* _ABOUT THIS EXERCISE_
Repeat every entry in the listing below, exactly.

* _DATA EXTRACTS_
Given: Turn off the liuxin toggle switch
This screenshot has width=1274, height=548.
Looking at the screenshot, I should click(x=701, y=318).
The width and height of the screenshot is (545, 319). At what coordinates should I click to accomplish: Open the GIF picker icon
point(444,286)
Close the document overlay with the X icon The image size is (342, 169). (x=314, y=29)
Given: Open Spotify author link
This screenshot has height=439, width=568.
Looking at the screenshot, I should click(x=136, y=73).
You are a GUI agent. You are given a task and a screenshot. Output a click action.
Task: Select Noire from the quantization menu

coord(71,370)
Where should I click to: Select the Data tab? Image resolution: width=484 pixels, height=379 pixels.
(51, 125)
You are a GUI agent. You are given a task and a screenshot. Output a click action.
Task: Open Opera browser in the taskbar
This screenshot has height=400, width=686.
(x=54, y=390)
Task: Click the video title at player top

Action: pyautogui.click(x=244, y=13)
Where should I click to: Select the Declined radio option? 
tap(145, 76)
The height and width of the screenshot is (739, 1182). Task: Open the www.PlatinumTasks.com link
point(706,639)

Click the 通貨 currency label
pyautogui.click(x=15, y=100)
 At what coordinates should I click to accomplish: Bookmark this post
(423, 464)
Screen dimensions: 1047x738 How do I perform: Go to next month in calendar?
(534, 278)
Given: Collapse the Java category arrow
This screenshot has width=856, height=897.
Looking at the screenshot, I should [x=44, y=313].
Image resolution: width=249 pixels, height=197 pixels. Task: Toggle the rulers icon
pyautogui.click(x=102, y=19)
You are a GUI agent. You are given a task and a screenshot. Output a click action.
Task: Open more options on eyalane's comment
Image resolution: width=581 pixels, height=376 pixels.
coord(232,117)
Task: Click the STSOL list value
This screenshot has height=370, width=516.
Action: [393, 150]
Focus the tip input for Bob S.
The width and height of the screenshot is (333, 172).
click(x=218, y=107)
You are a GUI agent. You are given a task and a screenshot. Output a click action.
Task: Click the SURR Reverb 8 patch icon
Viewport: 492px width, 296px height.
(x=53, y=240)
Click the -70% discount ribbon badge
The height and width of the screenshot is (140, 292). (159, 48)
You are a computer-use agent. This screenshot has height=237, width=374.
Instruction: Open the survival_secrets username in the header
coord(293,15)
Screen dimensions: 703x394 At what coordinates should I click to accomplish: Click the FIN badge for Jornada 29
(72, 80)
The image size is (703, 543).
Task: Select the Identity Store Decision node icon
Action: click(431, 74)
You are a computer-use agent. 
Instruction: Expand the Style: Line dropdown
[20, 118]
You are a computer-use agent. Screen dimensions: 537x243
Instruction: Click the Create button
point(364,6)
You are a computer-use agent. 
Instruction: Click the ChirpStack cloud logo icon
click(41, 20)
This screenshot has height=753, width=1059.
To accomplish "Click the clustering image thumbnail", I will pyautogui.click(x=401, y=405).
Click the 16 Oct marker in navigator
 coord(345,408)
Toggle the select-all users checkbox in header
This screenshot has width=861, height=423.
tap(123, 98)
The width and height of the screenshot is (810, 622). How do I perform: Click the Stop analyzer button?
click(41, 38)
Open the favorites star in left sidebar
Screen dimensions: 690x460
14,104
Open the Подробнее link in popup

* _ANSWER BELOW_
Given: Turn off the liuxin toggle switch
This screenshot has width=1274, height=548.
Looking at the screenshot, I should click(x=701, y=318).
The width and height of the screenshot is (545, 319). At what coordinates should I click to accomplish: Open the GIF picker icon
point(444,286)
Close the document overlay with the X icon The image size is (342, 169). (x=314, y=29)
Given: Open Spotify author link
This screenshot has height=439, width=568.
Looking at the screenshot, I should click(x=136, y=73).
You are a GUI agent. You are given a task and a screenshot. Output a click action.
Task: Select Noire from the quantization menu

coord(71,370)
Where should I click to: Select the Data tab? Image resolution: width=484 pixels, height=379 pixels.
(51, 125)
You are a GUI agent. You are given a task and a screenshot. Output a click action.
Task: Open Opera browser in the taskbar
This screenshot has height=400, width=686.
(x=54, y=390)
Task: Click the video title at player top

Action: pyautogui.click(x=244, y=13)
Where should I click to: Select the Declined radio option? 
tap(145, 76)
The height and width of the screenshot is (739, 1182). Task: Open the www.PlatinumTasks.com link
point(706,639)

Click the 通貨 currency label
pyautogui.click(x=15, y=100)
 At what coordinates should I click to accomplish: Bookmark this post
(423, 464)
Screen dimensions: 1047x738 How do I perform: Go to next month in calendar?
(534, 278)
Given: Collapse the Java category arrow
This screenshot has width=856, height=897.
Looking at the screenshot, I should [x=44, y=313].
Image resolution: width=249 pixels, height=197 pixels. Task: Toggle the rulers icon
pyautogui.click(x=102, y=19)
You are a GUI agent. You are given a task and a screenshot. Output a click action.
Task: Open more options on eyalane's comment
Image resolution: width=581 pixels, height=376 pixels.
coord(232,117)
Task: Click the STSOL list value
This screenshot has height=370, width=516.
Action: [393, 150]
Focus the tip input for Bob S.
The width and height of the screenshot is (333, 172).
click(x=218, y=107)
You are a GUI agent. You are given a task and a screenshot. Output a click action.
Task: Click the SURR Reverb 8 patch icon
Viewport: 492px width, 296px height.
(x=53, y=240)
Click the -70% discount ribbon badge
The height and width of the screenshot is (140, 292). (159, 48)
You are a computer-use agent. This screenshot has height=237, width=374.
Instruction: Open the survival_secrets username in the header
coord(293,15)
Screen dimensions: 703x394 At what coordinates should I click to accomplish: Click the FIN badge for Jornada 29
(72, 80)
The image size is (703, 543).
Task: Select the Identity Store Decision node icon
Action: click(431, 74)
You are a computer-use agent. 
Instruction: Expand the Style: Line dropdown
[20, 118]
You are a computer-use agent. Screen dimensions: 537x243
Instruction: Click the Create button
point(364,6)
You are a computer-use agent. 
Instruction: Click the ChirpStack cloud logo icon
click(41, 20)
This screenshot has height=753, width=1059.
To accomplish "Click the clustering image thumbnail", I will pyautogui.click(x=401, y=405).
Click the 16 Oct marker in navigator
 coord(345,408)
Toggle the select-all users checkbox in header
This screenshot has width=861, height=423.
tap(123, 98)
The width and height of the screenshot is (810, 622). How do I perform: Click the Stop analyzer button?
click(41, 38)
Open the favorites star in left sidebar
Screen dimensions: 690x460
14,104
Open the Подробнее link in popup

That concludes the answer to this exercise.